As you go higher, the trees get less but the views are just amazing. I enjoy hiking alone because I get to hike at my own pace. I can stop anytime I’d like to take a rest or just to enjoy the view and also to take pictures. I don’t really talk to myself but during this hike, I did just to motivate myself. I kept telling myself “it’s okay Tina, you can do it. You’re close to the summit now. Maybe there’s a water station there.”

One of the views you get to enjoy when you hike the Lantau Trail is the Sunset Peak, the third highest peak in Hong Kong.

Not so visible in this picture because it was a bit foggy but you can actually see the airport from the trail.

That one out there looks like it is already the summit but it’s not. When you get there you find out there’s another peak. The trail actually has three exhaustive uphill sections.

The last peak is the summit of this mountain.

The last uphill section. I am so close to the summit!!

Hiking Tip: It is less tiring to walk along the sides. Just be careful with your step.

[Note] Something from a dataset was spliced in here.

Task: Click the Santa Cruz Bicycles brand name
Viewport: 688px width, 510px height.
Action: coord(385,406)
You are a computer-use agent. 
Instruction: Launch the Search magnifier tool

Temporary Refuge at the summit. Unfortunately, there’s no water here.

Me at the summit

After enjoying the view at the summit and some picture taking, time to go down. It was actually harder going down. The stairs are scary. One must be extra careful going down to avoid getting injured.

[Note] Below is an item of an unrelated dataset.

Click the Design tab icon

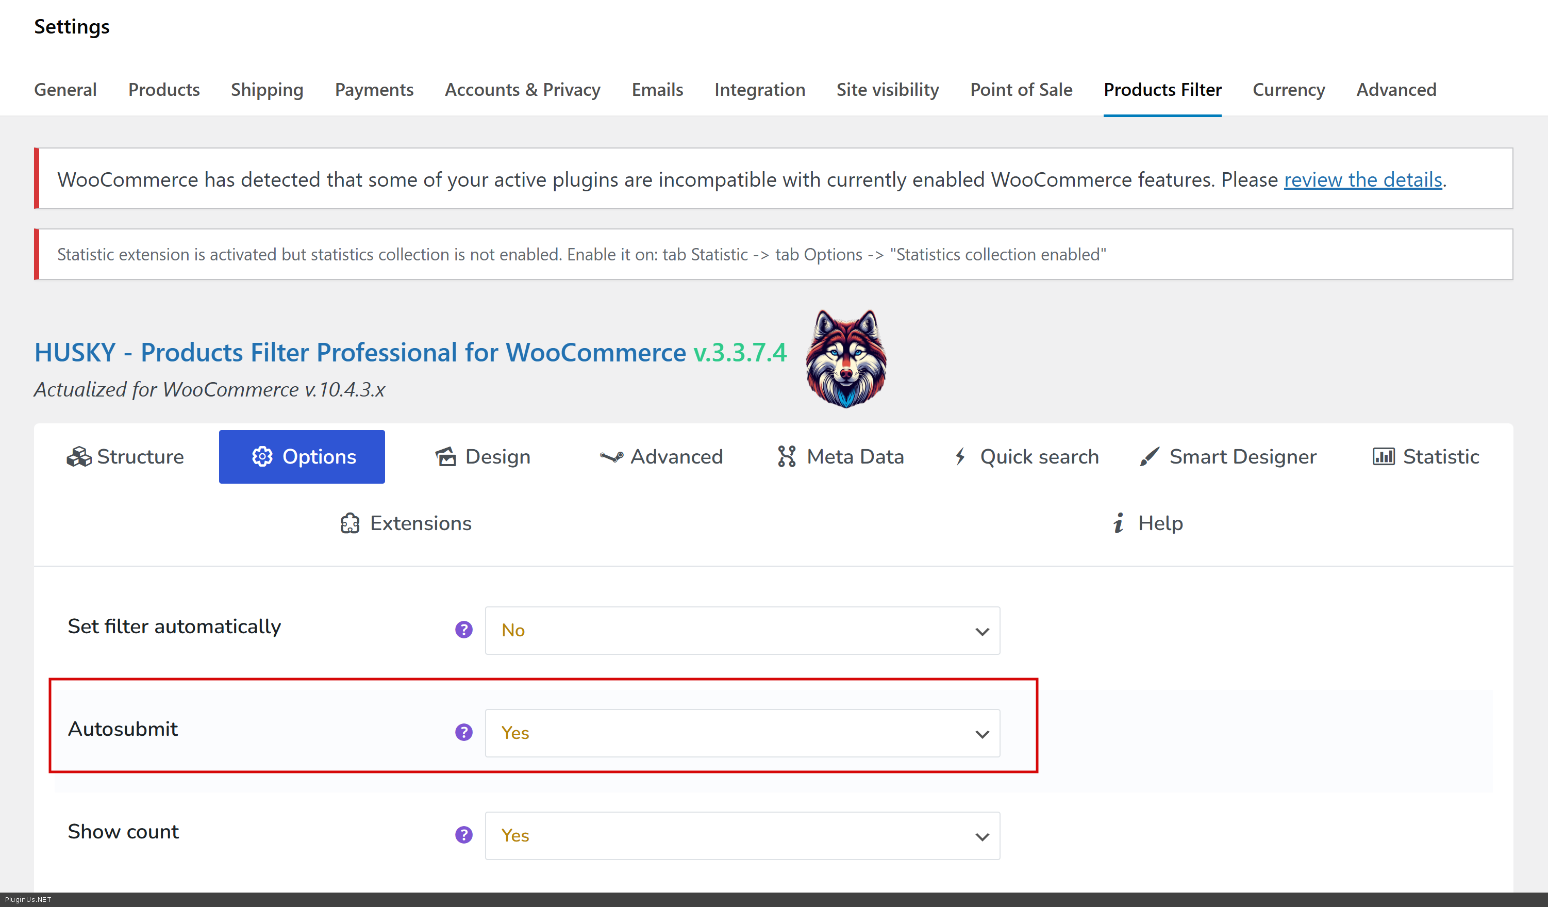[446, 457]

The stairs on the way down.

The Giant Buddha still looks small from this view which means I still have a long way to go.

Finally, the finish line!

At the end of the Lantau Trail, turn left to get to the Wisdom Path.

The Wisdom Path, a series of 38 wooden upright monuments containing verses from the centuries-old Heart Sutra — one of the world’s best-known prayers revered by Confucians, Buddhists and Taoists alike

To get to the Po Lin Monastery and the Giant Buddha, you need to walk for about 10-15 minutes more. Just follow the signs. Along the way, you will pass by the path with the scent of tea.

Going Back:

To go back, take Bus No. 23 at Ngong Ping bus terminus and get off at Tung Chung bus terminus. The journey takes about 50 minutes.

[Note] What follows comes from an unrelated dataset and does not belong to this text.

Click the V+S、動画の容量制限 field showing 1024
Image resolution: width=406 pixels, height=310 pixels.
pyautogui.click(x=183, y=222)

Tips on hiking Lantau Peak:

  • Don’t forget to bring water. You won’t find any store along the trail, at the summit and at the end of the trail. The closest place you can purchase water is at the Giant Buddha.
  • Wear appropriate shoes. DO NOT wear heels. It is also not advisable to wear flip-flops.
  • Bring face towel as you will be perspiring a lot. It was cold when I climbed but I still perspired because the hike is so tiring.
  • Bring umbrella or waterproof jacket in case it rains. You can also use the umbrella when you get to the top especially during summertime as there’s very little vegetation.
  • Do slather on sunblock lotion to protect yourself from the harmful UV rays.
  • Watch your steps. Be very careful especially when going down.
  • Don’t forget to enjoy the view and take lots of pictures. 🙂

P.S.

The day after my hike, my legs and thighs were so painful. It was a good thing I did the hike on the day before my flight back home otherwise I wouldn’t have enjoyed exploring Hong Kong and Macau.